TEXT SEGMENT »
....................
Clinton's budget looks great on paper, but he never really had a surplus*; the core of the issues in our economy were never addressed. W, O and Trump have just pushed the gas pedal down. Base Line Budgeting (and the insistence of new government departments) creates a debt accrual that can never truly decrease, and bail outs (or rather 'quantitative easing' as the jargon is now called) exacerbate the issue even more.
*(The national debt still rose over a trillion dollars during his rein; but credit where it is due: he signed the best budgets of the last 6 Presidents and had the smallest debt increase of the bunch by a good margin- largely because he spent less on the military, took more in through taxes, differential accounting, and the fact that a LOT of IOUs in the Social Security Trust Fund had not come to roost yet. This last one is killer though, and partly why W's debt numbers popped up so fast by comparison.
....................
RECORDED DATA »
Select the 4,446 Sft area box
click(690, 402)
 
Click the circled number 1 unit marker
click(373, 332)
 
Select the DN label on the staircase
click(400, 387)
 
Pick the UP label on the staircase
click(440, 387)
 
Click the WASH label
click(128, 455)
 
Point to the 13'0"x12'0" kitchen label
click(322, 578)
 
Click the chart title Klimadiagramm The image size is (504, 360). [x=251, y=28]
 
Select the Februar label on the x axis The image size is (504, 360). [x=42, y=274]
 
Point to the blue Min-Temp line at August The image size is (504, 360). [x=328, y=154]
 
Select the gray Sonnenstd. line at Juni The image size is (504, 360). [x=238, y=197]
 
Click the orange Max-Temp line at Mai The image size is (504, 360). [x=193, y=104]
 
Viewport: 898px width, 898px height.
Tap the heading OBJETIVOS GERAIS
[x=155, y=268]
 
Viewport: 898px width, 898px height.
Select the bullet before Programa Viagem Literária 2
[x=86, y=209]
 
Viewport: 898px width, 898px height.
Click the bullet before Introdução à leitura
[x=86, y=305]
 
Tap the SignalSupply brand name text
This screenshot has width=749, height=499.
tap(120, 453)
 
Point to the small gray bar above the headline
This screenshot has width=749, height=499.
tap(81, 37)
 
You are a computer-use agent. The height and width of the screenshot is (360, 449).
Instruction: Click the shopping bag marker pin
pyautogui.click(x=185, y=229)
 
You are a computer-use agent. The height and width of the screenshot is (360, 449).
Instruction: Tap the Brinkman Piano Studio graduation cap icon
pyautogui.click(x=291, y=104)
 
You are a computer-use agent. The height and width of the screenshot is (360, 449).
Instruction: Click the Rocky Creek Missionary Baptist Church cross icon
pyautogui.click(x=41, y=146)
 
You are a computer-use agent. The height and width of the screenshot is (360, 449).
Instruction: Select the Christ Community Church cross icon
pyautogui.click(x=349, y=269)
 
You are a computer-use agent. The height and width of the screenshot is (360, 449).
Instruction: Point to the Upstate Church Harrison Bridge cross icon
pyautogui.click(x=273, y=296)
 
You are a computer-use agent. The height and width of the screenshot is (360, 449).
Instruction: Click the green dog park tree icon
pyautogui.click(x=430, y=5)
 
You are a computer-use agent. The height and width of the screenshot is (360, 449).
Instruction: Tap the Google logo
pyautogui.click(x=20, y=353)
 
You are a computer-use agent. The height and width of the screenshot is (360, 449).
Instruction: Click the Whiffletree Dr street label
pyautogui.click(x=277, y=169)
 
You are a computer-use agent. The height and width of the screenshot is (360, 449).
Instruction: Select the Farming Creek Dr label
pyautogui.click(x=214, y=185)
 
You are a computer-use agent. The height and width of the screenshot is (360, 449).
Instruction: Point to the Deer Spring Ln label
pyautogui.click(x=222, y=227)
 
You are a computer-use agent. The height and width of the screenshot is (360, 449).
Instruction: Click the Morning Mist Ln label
....................
WORK ORDER 1 »
According to the budget comment, what were the reasons Clinton had the smallest debt increase of the last 6 Presidents?
WORK ORDER 2 »
In the budget comment, what is "quantitative easing" the current jargon for?
The rows aren't needed for what follows.

SOLUTION 1 »
- He spent less on the military.
- He took more in through taxes.
- Differential accounting.
- A lot of IOUs in the Social Security Trust Fund had not come to roost yet.

SOLUTION 2 »
Bail outs.